DOUBLE BETA DECAY AND BEYOND STANDARD MODEL PARTICLE PHYSICS

Neutrinoless nuclear double 0νββ decay, recently experimentally observed for ⁷⁶Ge on a confidence level of > 6 σ, has fundamental consequences for particle physics - violation of (total) lepton number, Majorana nature of the neutrino. It further leads to sharp restrictions for SUSY theories, sneutrino mass, right-handed W-boson mass, superheavy neutrino masses, compositeness, leptogenesis, violation of Lorentz violation and equivalence principle in the neutrino sector.

The masses of light neutrinos follow to be degenerate, and to be at least 0.22 ± 0.02 eV. This fixed the contribution of neutrinos as hot dark matter to ≥ 4.7% of the total observed dark matter. The neutrino mass determined might also solve the dark energy puzzle.

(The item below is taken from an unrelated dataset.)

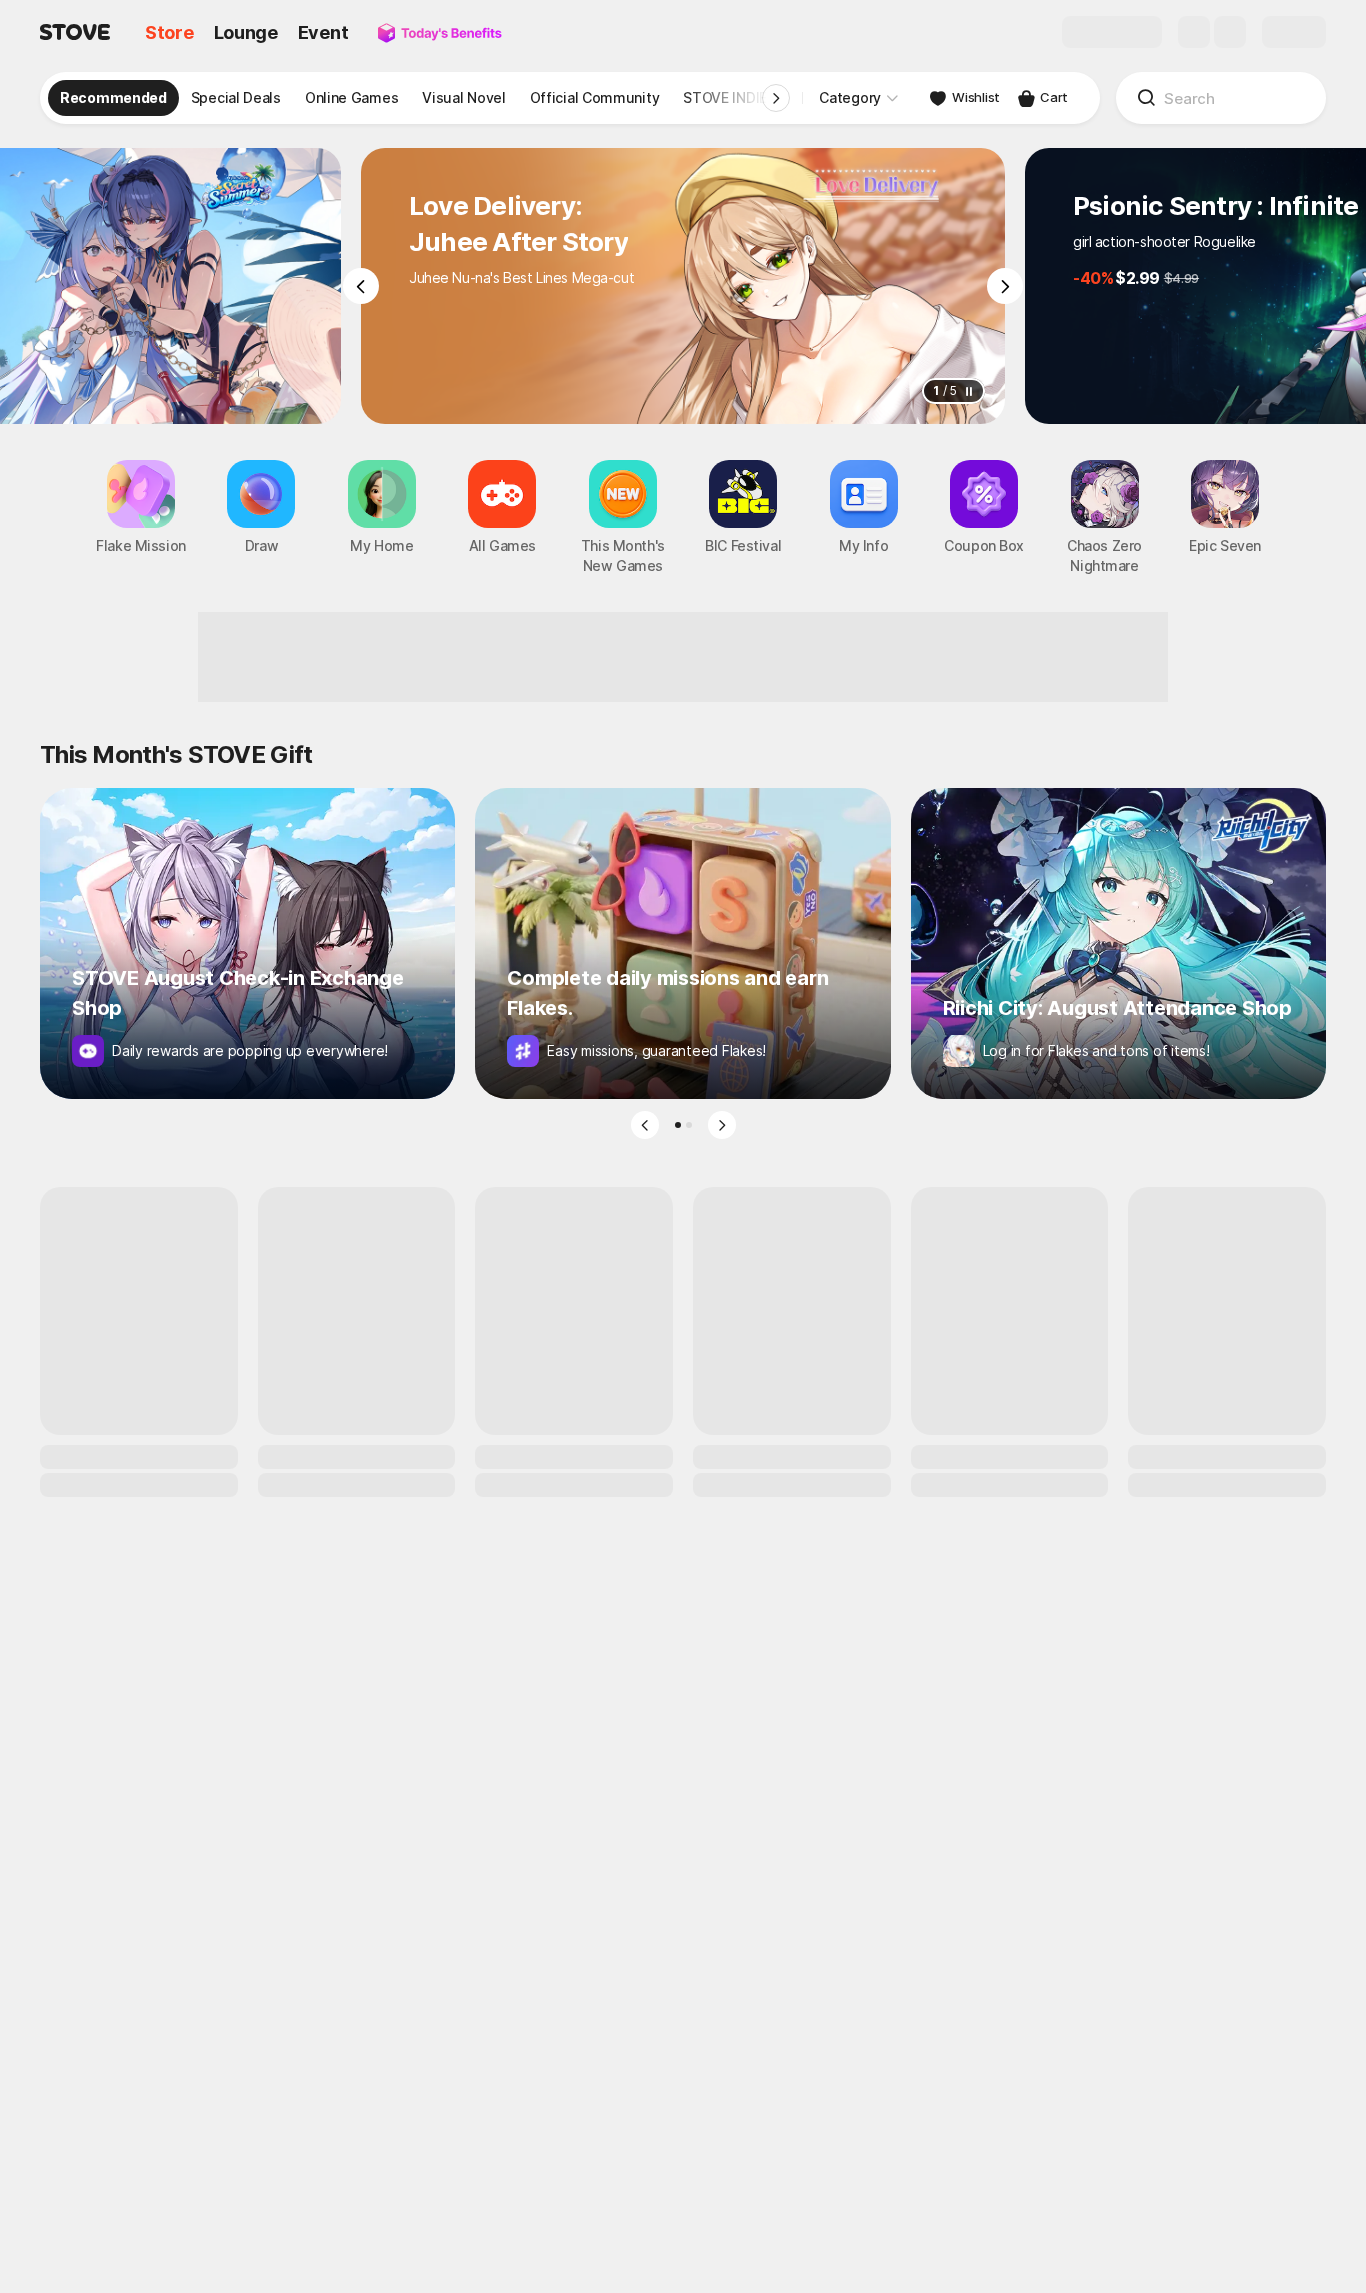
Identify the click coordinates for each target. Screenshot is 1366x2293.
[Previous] (361, 286)
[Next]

The observation of 0νββ decay is naturally a great challenge for future experiments, in particular also with other 0νββ - emitter isotopes. There are several important experiments under construction. Present experiments have hardly a chance to reach the sensitivity required for confirmation - although sometimes this impression is given (e.g. by unproperly comparing 1.5 σ limits (of CUORICINO etc.) with the 6σ result obtained for ⁷⁶Ge.